# [GIVEN INFORMATION]
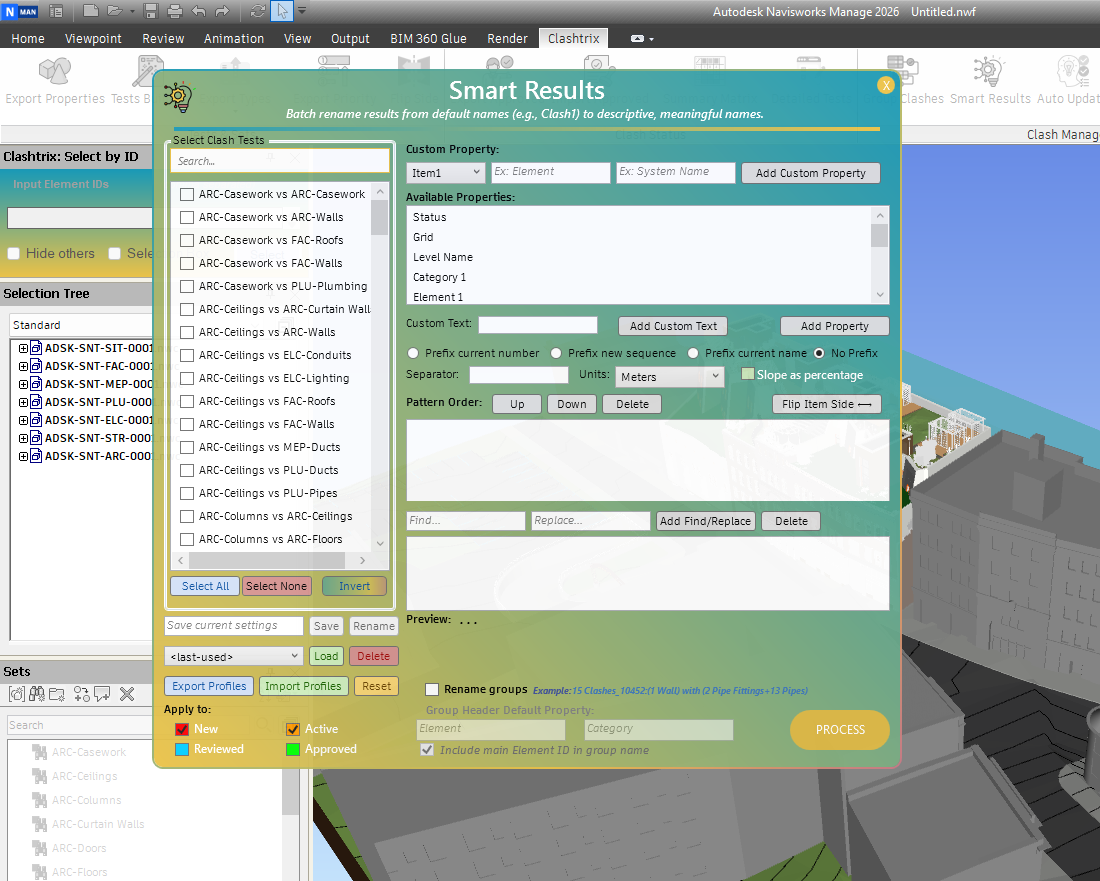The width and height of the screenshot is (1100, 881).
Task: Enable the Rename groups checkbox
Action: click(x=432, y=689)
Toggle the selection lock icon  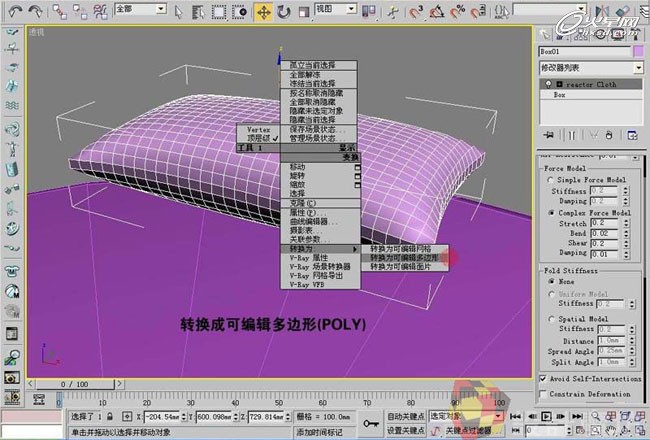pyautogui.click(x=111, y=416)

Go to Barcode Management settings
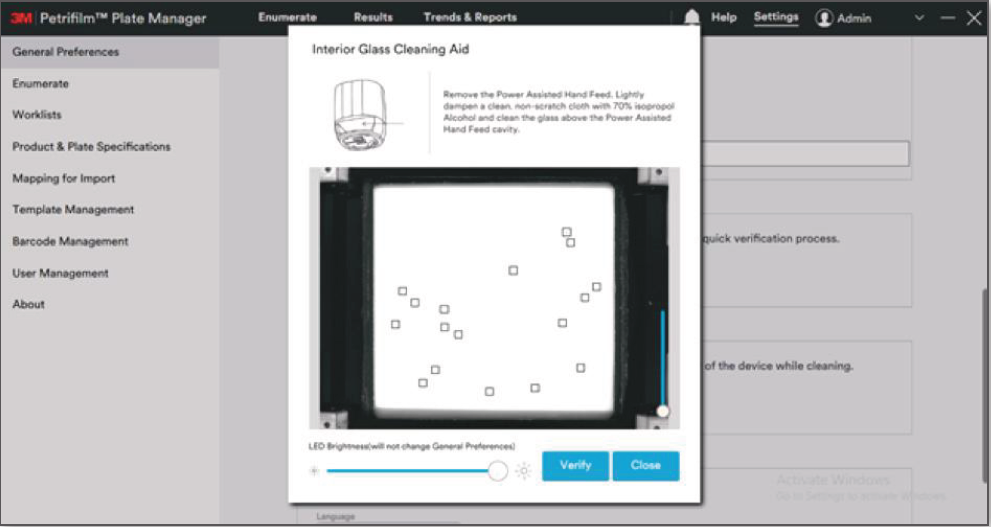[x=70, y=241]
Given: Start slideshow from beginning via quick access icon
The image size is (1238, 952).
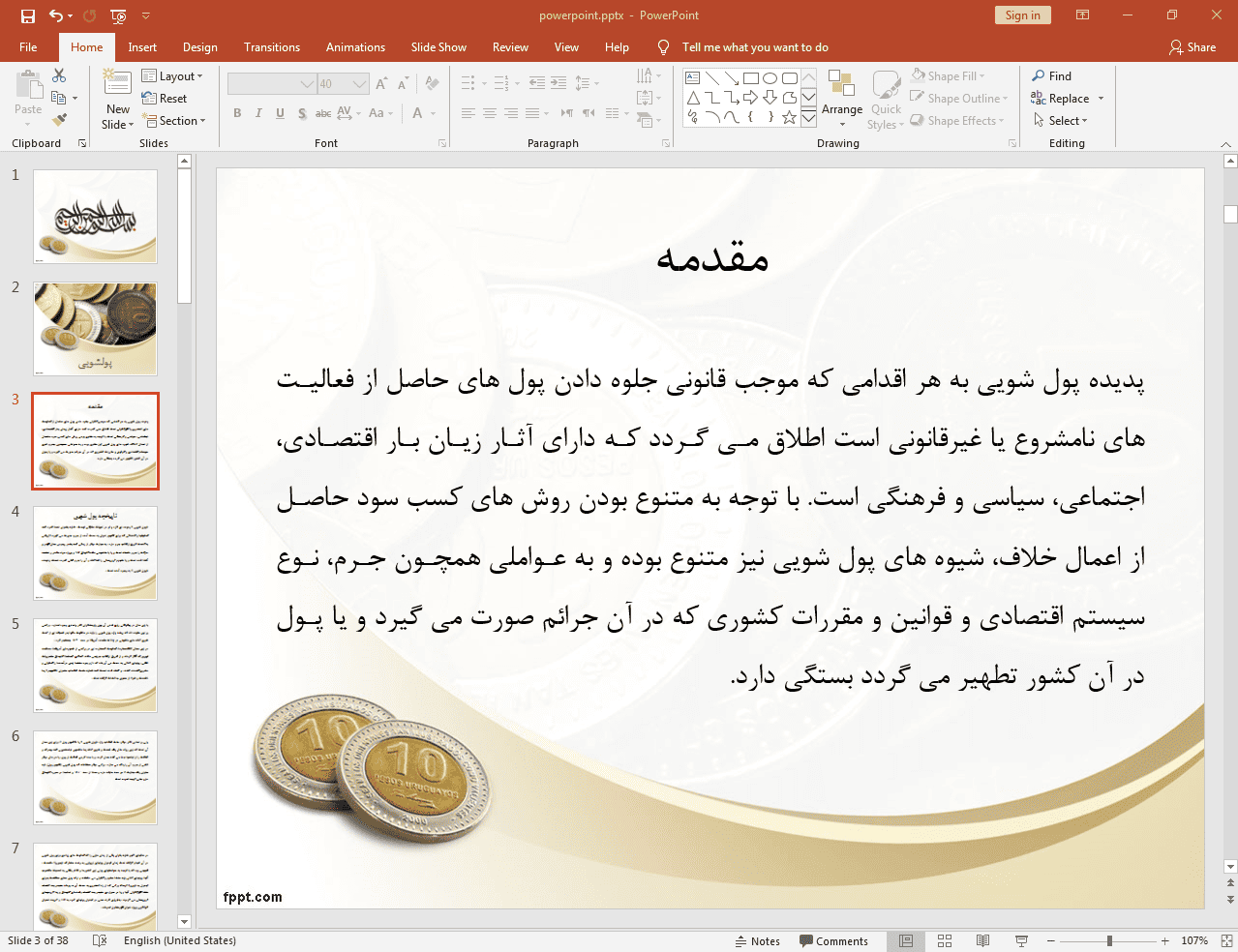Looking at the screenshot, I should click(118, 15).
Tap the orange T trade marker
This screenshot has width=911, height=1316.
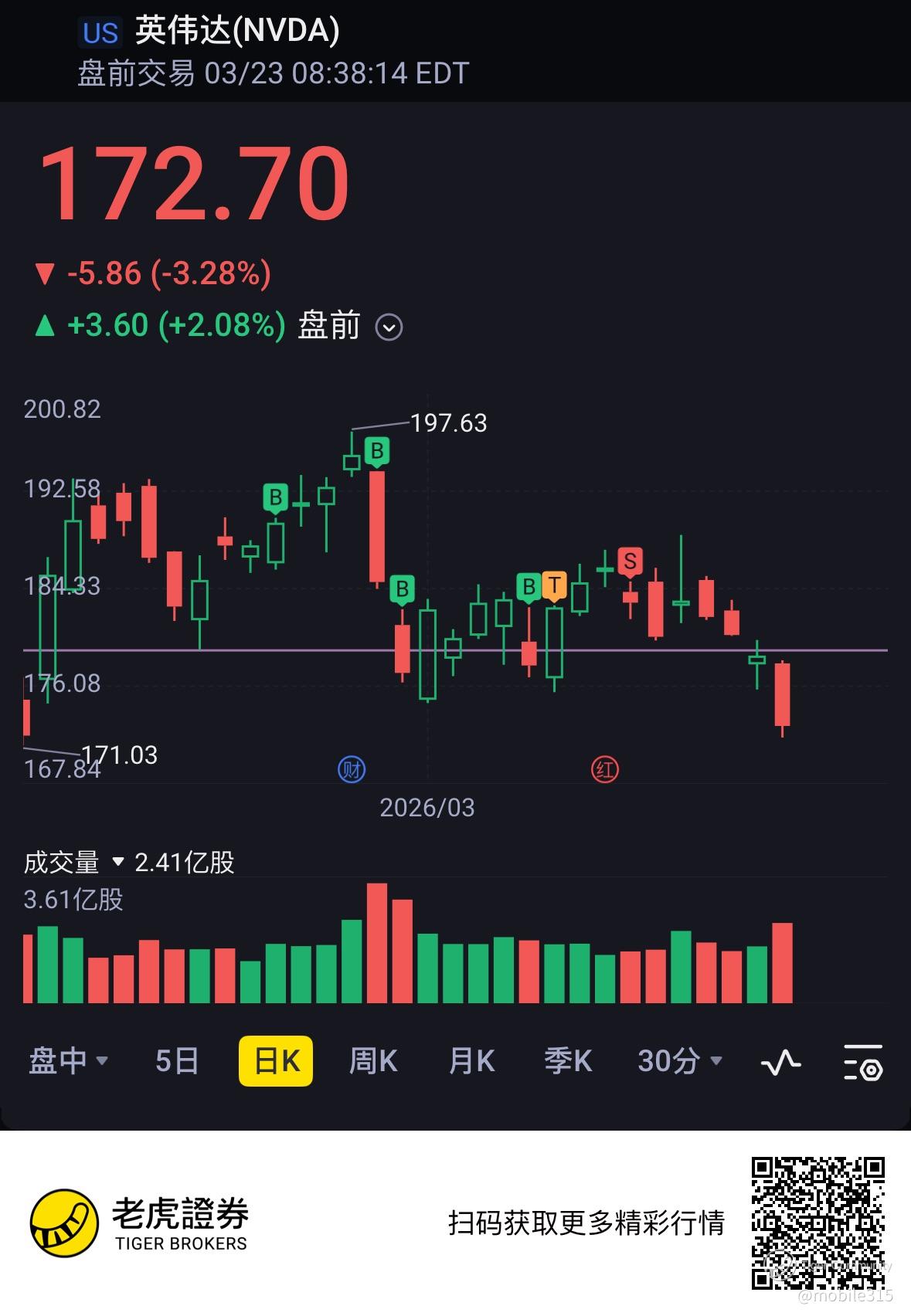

# [WORK REQUEST]
Beginning with the line containing "Given: Start slideshow" and ending with the last line of the listing above, output those lines exactly as written, without pictures.

# [TASK SOLUTION]
Given: Start slideshow from beginning via quick access icon
The image size is (1238, 952).
Looking at the screenshot, I should click(118, 15).
Tap the orange T trade marker
This screenshot has width=911, height=1316.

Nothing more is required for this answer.